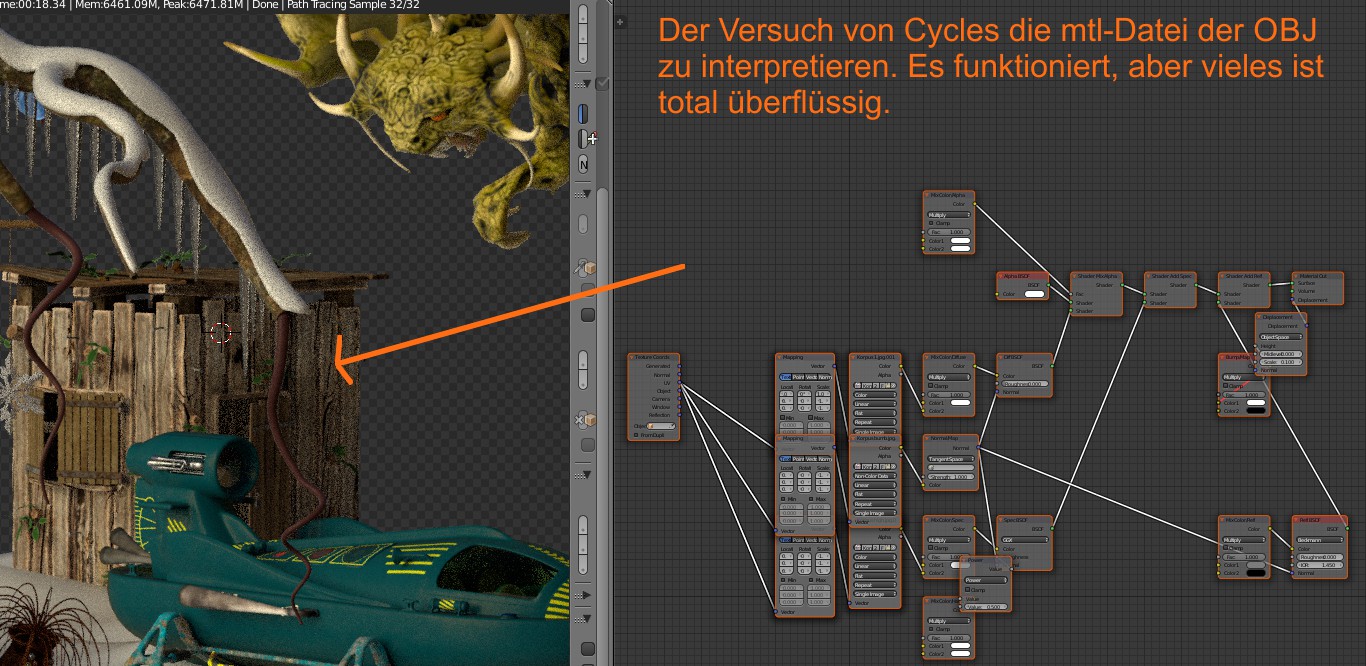Select Texture type in first Mapping node
This screenshot has width=1366, height=666.
pos(786,377)
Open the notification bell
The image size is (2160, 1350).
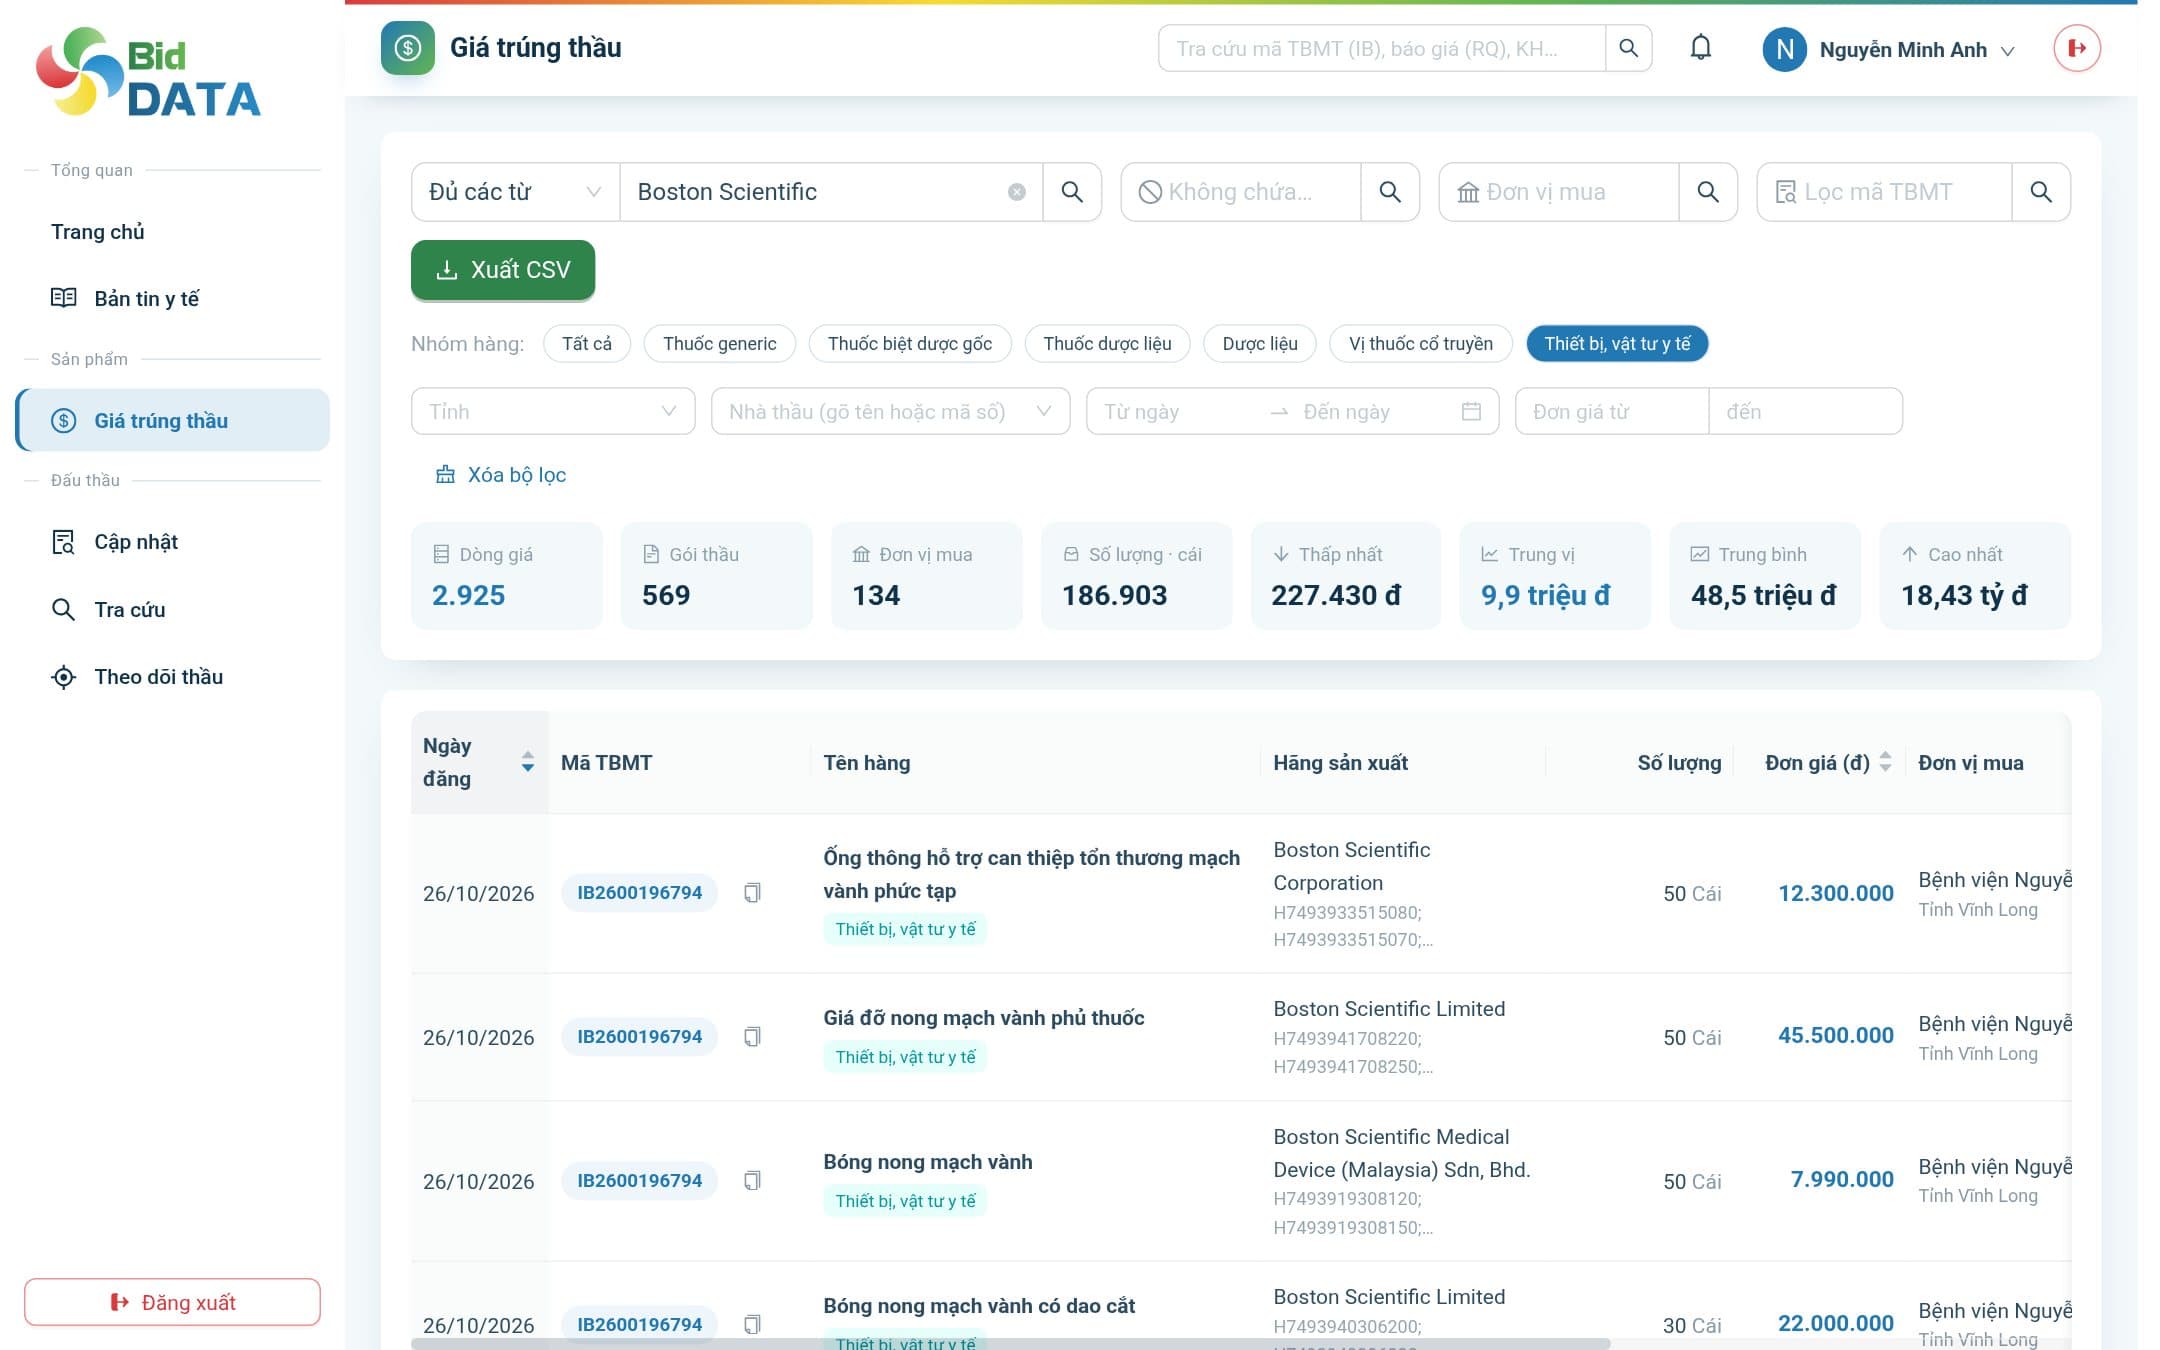(1700, 48)
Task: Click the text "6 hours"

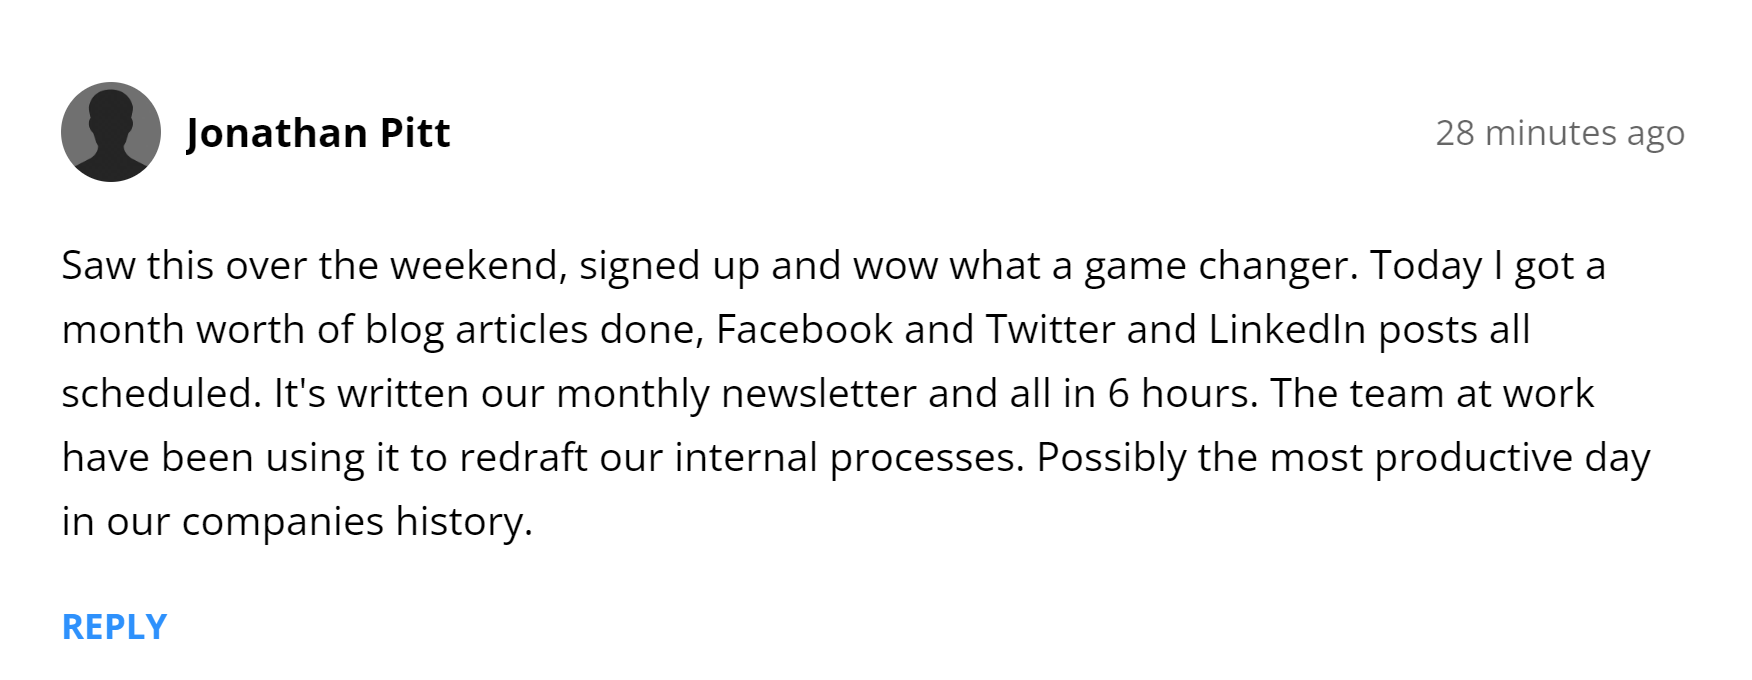Action: pos(1180,394)
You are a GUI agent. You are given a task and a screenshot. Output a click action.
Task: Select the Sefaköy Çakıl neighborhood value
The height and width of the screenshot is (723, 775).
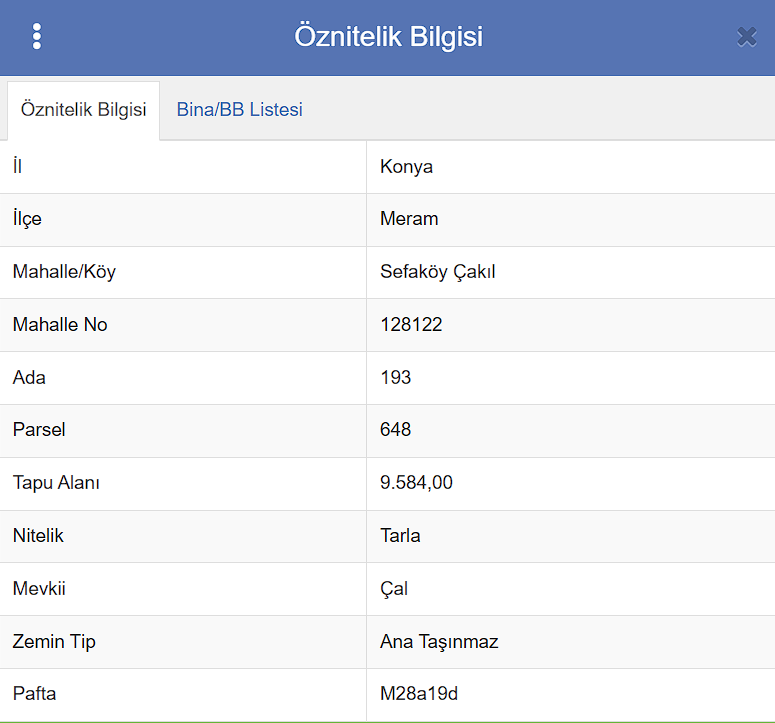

→ Work order: Take the entries above and copy exactly the lines starting at the one with "Open the notification bell" and ending at the one with "You are a GUI"; nothing outside that span, and no pictures.

→ Exercise answer:
Open the notification bell
The image size is (2160, 1350).
(1700, 48)
Task: Click the text "6 hours"

Action: pos(1180,394)
You are a GUI agent. You are given a task and a screenshot. Output a click action.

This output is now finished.